Dex hurried to the house, but it was empty. The light had been turned off, the kitchen cleaned—a futile but typical gesture—and Howard’s sleeping roll was missing from the basement where Dex had seen it last.

“I didn’t think he would really do this,” Dex said. “It’s suicide. He knows that.”

“Perhaps he didn’t feel he had much to lose. Or perhaps he really thought it was a way out.” Linneth shrugged unhappily. “I didn’t know Howard well. But he seemed like a very religious man.”

CHAPTER TWENTY-ONE

Because it was Friday night, Lukas Thibault borrowed a car from the motor pool and drove across town to Ellen’s. It was easier nowadays to borrow a vehicle and find someone to cover for him in the evenings. Not that it wasn’t still dangerous: Nico Bourgoint, newly recovered from his flying-glass injuries at the gas depot explosion, had been stockaded for laying over with a woman from the roadhouse crowd. But Nico had few friends; no one would cover for him. It was a matter of protocol, really. The purely mechanical aspects of an assignation—vehicles, duty rosters—had lately been less problematic. All the commanding officers seemed distracted.

Thibault parked his car in the shadow of Ellen’s garage. The neighbors would know he was here, of course; discretion was only a gesture. But he doubted Ellen spoke often to her neighbors.

She opened the door at his knock, her eyes traveling to the bag that contained a quart of barracks whiskey in a glass jar—the real object of her desire.

She waved him inside. They sat together at the kitchen table. Thibault had grown almost accustomed to the strange unkempt sybaritic luxury of the house, with its broadloom (stained), sleek machines (dusty), glittering countertops (chipped). Still, it struck him every time he crossed the threshold, a dizzy feeling. How mysteriously these people had lived!

He had found Ellen at the roadhouse on the highway not long after the occupation began. The roadhouse had become notorious as the place where a soldier might meet a woman who would barter her virtue for ration coupons. It quickly became a brothel in all but name.

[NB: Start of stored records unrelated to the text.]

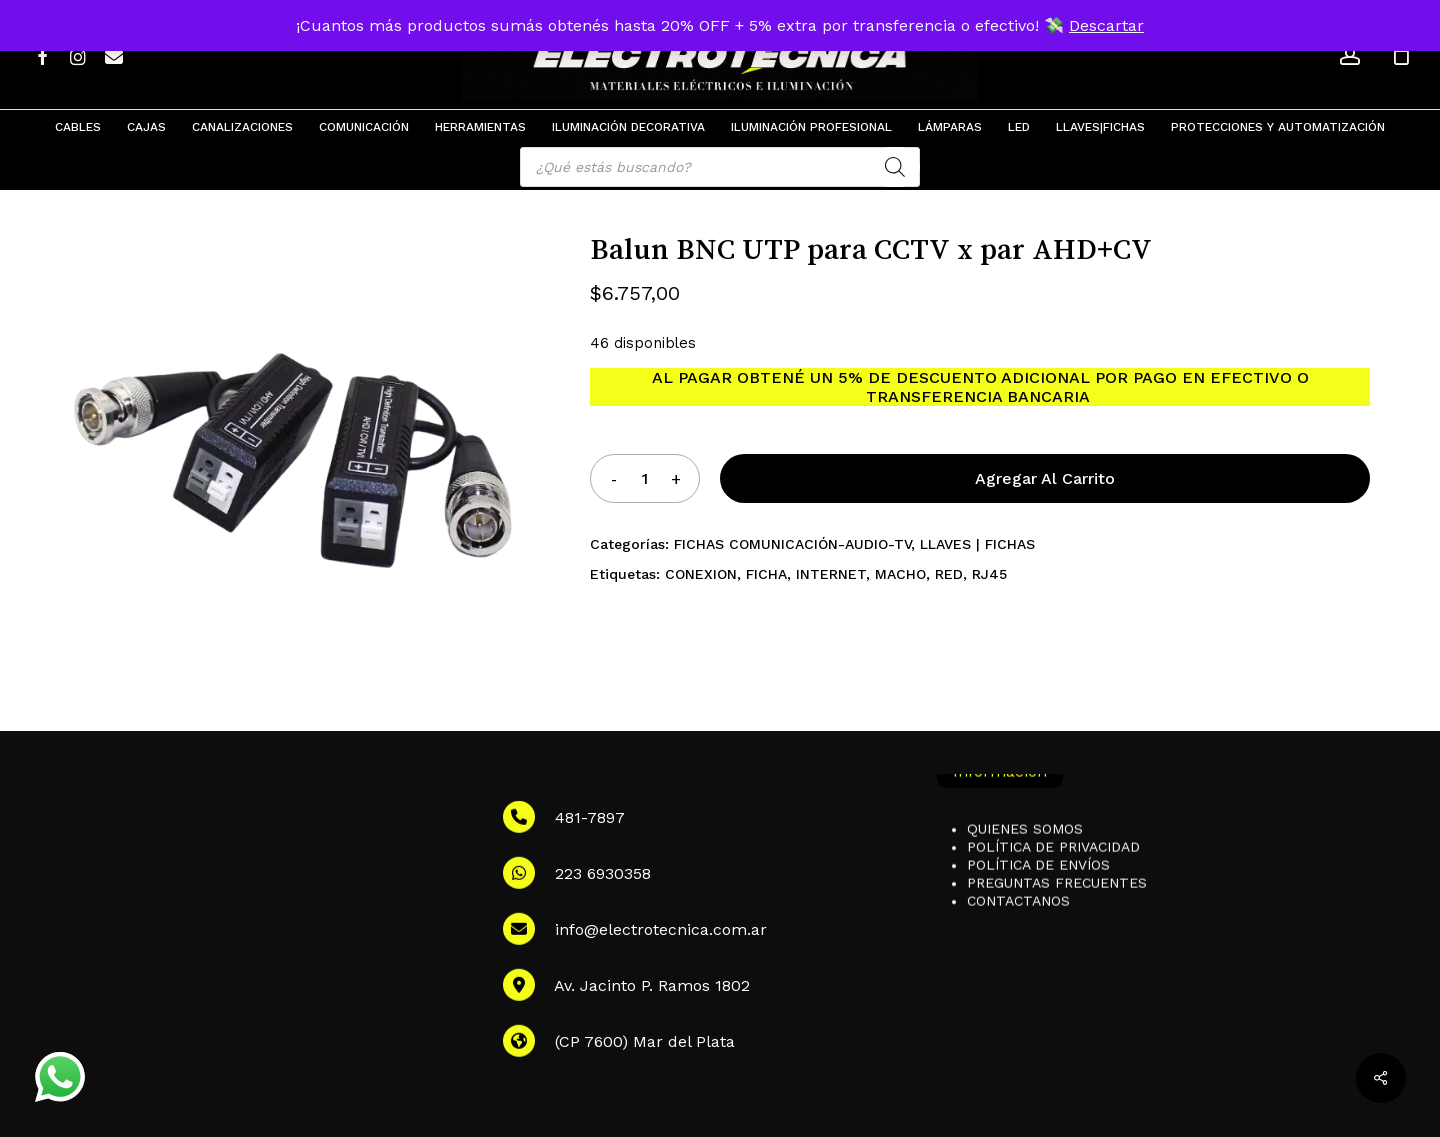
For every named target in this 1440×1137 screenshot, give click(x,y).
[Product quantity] (645, 478)
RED (949, 574)
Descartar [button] (1106, 25)
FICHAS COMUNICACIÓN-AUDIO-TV (792, 544)
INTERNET (831, 574)
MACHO (900, 574)
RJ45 (989, 574)
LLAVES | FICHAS (977, 544)
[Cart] (1401, 55)
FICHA (766, 574)
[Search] (895, 167)
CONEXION (701, 574)
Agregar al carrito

In a sense, Thibault had rescued Ellen from that. She had worked tables there when the roadhouse was respectable and she had been unhappy with the new clientele: crude farmhands, mostly, dragged unwilling from their provincial pigpens. Thibault, who took pride in his Manhattan pedigree, had saved her from an amorous private who was trying to impress her by showing off his glass eye—“the only one-eyed gunner in the Army of God,” though he was more likely to be found on latrine duty than near the artillery. Samael, what an army they had brought here!—battalions of the halt, the lame, the blind.